Many of the data graphics in this book use a specific shade of blue used by CRC Press and denoted by the variable crcblue in our R code. To make your graphs match ours, you will need to define crcblue.

crcblue <- "#2905a1"

In this full color version of the book, we also use a pre-defined color-blind-safe diverging color palette.

crc_fc
[1] "#2905a1" "#e41a1c" "#4daf4a" "#984ea3"

Our working directory is set using the here() function from the here package. In that directory are three subdirectories that are referenced in our code: data, data_large, and scripts. The data directory contains small data files that are available on our GitHub repository, as are the R scripts in scripts.
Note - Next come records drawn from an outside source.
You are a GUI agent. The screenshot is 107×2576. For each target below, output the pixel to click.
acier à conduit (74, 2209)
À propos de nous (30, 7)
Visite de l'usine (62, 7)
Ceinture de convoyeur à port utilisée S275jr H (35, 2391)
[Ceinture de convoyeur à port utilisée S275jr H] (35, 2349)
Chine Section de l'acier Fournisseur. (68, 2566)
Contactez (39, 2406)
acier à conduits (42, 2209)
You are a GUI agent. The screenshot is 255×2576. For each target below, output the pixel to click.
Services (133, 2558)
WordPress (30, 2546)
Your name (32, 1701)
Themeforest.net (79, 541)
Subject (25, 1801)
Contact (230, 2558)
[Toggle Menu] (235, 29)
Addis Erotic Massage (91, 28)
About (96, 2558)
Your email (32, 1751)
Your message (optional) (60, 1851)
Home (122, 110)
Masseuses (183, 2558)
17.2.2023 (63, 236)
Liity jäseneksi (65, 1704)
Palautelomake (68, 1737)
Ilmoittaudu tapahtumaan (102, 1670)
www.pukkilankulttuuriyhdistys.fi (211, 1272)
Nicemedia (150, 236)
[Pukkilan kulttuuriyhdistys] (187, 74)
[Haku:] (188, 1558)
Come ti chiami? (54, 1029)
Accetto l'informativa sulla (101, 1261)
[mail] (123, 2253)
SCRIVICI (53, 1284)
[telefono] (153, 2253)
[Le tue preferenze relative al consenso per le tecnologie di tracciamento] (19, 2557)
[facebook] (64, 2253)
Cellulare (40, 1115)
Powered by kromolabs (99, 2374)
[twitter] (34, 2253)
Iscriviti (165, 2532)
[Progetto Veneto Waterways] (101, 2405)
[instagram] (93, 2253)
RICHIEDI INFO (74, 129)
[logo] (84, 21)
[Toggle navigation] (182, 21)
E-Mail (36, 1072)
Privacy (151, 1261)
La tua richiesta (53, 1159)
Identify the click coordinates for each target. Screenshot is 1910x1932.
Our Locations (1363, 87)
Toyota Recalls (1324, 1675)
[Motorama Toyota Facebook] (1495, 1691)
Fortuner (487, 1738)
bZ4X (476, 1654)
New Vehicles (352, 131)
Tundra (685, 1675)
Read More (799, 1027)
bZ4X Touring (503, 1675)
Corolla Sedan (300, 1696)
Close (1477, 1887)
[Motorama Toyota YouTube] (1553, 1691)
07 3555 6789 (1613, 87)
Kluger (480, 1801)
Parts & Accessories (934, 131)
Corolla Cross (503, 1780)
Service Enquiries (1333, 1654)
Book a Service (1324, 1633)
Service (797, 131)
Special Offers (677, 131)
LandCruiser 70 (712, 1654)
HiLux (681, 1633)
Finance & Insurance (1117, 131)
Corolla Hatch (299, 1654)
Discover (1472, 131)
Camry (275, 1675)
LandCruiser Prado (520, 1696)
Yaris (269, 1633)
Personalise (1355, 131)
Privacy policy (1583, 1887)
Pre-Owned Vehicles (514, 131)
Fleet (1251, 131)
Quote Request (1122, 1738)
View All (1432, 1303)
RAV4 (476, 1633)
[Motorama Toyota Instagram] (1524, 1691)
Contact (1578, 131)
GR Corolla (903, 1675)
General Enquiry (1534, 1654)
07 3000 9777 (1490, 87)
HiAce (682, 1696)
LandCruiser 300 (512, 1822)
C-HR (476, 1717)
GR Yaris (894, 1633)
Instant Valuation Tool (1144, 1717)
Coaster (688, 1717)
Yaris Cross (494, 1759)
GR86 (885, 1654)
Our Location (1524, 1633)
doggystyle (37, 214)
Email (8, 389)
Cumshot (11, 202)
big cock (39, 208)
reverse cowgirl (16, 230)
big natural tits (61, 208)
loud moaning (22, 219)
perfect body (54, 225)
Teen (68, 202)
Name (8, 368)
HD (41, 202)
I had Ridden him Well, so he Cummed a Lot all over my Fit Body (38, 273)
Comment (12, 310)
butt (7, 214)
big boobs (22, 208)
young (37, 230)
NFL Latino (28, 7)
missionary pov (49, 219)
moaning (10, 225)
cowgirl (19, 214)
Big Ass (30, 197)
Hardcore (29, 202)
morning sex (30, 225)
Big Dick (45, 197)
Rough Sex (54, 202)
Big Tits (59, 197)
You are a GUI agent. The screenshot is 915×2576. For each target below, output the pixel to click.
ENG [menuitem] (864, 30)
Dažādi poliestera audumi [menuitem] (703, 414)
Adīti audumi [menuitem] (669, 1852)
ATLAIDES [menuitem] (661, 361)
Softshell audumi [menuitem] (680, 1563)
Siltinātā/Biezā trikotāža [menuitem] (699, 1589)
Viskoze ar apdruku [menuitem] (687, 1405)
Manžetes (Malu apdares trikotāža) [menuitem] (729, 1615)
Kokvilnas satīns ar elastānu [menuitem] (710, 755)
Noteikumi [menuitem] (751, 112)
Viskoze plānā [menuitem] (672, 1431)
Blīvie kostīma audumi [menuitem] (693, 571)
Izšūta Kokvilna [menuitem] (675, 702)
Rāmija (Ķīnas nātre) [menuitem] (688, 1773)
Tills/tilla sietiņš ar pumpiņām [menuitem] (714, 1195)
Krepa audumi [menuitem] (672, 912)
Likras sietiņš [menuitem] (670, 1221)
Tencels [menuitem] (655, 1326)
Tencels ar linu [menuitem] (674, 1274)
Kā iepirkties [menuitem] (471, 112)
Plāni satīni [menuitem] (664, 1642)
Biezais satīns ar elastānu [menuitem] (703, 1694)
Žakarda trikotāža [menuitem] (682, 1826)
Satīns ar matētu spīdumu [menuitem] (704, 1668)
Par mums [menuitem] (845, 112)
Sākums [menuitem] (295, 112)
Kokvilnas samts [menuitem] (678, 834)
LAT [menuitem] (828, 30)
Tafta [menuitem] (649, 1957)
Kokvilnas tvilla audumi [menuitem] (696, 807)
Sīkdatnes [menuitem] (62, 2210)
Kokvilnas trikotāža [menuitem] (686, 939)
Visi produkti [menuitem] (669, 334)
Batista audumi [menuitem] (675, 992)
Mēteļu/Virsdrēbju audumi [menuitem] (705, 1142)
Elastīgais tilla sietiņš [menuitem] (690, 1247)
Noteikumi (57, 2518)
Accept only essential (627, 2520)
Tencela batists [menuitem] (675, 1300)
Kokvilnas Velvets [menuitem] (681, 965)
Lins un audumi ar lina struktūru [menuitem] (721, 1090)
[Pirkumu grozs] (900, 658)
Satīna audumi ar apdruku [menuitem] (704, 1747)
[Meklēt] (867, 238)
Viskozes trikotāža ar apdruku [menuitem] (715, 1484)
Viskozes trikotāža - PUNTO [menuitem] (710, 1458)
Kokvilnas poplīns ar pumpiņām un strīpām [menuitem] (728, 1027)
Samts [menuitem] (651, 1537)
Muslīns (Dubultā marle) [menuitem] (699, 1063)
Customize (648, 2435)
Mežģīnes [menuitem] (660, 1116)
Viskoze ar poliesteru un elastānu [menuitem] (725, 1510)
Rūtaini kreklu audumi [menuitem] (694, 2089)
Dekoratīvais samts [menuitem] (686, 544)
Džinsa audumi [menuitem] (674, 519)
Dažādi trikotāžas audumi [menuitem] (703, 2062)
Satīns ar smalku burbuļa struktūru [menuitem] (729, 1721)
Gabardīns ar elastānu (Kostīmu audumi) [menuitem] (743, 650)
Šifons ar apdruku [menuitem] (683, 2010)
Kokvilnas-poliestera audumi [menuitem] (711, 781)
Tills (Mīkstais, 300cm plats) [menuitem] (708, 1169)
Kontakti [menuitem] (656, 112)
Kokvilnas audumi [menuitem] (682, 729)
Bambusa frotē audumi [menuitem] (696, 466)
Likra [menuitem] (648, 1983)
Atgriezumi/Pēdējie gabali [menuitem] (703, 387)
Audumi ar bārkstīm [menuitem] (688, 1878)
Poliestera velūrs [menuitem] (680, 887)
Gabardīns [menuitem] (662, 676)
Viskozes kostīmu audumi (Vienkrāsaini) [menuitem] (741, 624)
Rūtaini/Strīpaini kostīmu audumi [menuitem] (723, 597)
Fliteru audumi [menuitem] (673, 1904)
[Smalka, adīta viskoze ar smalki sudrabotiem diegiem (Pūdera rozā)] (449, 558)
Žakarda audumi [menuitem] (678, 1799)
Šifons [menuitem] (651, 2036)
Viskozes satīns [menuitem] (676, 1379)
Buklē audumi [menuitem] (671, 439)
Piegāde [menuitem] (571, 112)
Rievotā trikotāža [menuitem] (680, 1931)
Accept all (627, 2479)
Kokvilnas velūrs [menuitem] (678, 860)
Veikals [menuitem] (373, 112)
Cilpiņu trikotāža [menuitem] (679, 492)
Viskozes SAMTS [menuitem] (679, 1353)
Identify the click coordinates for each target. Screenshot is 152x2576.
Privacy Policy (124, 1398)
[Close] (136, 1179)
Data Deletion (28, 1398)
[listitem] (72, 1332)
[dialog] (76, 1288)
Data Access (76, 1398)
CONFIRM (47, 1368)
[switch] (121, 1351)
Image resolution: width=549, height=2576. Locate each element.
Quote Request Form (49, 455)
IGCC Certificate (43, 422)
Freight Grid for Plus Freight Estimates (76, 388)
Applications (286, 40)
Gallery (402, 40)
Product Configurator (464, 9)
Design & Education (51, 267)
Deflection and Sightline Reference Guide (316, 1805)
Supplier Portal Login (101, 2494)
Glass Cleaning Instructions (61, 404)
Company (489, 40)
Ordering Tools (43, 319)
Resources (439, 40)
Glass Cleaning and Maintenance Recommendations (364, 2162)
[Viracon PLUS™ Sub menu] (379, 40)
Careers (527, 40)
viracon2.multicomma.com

However, while the data in data_large is necessary to compile the book, it is too big to host in the GitHub repository. Instructions for creating these data files locally appear in relevant places in the book, most notably 12  Working with Large Data and Appendix A — Retrosheet Files Reference.